PROBLEM TO SOLVE
Once the line containing "Image resolution: width=166" is found in the records below, return it and each following line exactly, up to and including the line containing "Click the Password", and nothing else.

☆ ☆ ☆ ☆ ☆ ☆ ☆

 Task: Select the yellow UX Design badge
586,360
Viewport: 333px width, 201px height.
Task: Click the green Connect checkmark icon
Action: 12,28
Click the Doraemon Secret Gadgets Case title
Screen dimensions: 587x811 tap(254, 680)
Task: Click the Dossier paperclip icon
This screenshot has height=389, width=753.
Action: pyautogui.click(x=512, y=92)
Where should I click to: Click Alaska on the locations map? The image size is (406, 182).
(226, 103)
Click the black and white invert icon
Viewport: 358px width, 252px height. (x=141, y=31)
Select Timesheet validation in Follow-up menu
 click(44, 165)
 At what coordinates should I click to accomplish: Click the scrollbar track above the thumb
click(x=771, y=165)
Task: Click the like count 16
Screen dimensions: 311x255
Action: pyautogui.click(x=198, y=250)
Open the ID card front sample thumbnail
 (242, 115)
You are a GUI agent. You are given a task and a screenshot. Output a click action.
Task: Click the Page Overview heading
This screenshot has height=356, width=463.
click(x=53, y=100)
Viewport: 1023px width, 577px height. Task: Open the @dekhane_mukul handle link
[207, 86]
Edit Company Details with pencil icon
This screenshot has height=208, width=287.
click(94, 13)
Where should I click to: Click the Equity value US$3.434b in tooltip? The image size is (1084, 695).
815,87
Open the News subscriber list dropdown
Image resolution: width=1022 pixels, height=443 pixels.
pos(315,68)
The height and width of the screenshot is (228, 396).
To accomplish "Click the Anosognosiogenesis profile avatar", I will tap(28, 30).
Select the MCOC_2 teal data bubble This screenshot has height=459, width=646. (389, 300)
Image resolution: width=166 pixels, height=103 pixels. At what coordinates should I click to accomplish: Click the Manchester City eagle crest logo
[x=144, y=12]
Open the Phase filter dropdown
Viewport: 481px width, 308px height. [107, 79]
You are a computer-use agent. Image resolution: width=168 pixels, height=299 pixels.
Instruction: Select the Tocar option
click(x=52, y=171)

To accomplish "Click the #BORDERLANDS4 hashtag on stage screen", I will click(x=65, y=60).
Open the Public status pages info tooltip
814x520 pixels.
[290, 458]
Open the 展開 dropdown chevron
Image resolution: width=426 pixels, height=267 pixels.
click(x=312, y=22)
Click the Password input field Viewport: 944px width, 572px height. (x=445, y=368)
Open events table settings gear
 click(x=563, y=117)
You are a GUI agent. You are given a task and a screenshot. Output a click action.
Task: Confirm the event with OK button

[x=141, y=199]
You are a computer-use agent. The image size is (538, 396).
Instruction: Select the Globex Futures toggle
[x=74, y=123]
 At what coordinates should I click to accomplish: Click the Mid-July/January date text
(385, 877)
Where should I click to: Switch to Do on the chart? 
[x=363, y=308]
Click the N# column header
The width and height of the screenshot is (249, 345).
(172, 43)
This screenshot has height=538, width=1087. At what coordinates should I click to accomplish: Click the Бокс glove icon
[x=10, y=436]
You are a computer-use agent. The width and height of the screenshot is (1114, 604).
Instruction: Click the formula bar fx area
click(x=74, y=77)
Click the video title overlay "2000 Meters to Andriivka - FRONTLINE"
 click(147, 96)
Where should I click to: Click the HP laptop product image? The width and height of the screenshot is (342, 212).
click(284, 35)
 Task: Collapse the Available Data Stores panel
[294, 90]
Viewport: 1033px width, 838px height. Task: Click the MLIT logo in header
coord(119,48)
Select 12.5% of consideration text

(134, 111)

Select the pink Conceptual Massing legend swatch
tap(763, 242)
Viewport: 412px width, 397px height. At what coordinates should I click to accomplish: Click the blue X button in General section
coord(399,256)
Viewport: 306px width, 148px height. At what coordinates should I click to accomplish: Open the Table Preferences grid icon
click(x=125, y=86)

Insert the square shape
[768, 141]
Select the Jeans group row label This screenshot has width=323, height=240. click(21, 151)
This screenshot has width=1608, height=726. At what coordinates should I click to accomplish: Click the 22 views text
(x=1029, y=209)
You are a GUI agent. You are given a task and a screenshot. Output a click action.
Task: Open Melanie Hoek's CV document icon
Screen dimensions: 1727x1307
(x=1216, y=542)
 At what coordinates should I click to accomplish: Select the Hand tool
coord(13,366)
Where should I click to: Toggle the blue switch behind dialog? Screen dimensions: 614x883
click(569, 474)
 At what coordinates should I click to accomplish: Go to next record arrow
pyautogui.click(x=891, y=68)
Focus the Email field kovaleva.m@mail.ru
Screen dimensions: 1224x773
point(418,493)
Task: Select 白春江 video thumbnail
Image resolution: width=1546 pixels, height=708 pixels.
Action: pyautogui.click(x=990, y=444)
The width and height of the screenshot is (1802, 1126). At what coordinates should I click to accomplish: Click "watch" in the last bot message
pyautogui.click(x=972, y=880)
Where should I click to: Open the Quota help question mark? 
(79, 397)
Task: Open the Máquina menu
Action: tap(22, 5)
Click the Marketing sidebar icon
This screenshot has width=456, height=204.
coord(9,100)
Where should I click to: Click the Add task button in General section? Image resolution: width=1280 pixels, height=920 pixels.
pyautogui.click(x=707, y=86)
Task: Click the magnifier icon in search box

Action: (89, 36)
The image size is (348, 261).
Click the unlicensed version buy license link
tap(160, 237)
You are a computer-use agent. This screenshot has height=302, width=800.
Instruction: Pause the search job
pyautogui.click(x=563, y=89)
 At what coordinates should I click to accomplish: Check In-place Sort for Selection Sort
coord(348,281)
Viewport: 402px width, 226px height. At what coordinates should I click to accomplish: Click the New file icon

☆ ☆ ☆ ☆ ☆ ☆ ☆

PROBLEM SOLUTION
Image resolution: width=166 pixels, height=103 pixels. At what coordinates should I click to accomplish: Click the Manchester City eagle crest logo
[x=144, y=12]
Open the Phase filter dropdown
Viewport: 481px width, 308px height. [107, 79]
You are a computer-use agent. Image resolution: width=168 pixels, height=299 pixels.
Instruction: Select the Tocar option
click(x=52, y=171)

To accomplish "Click the #BORDERLANDS4 hashtag on stage screen", I will click(x=65, y=60).
Open the Public status pages info tooltip
814x520 pixels.
[290, 458]
Open the 展開 dropdown chevron
Image resolution: width=426 pixels, height=267 pixels.
click(x=312, y=22)
Click the Password input field Viewport: 944px width, 572px height. (x=445, y=368)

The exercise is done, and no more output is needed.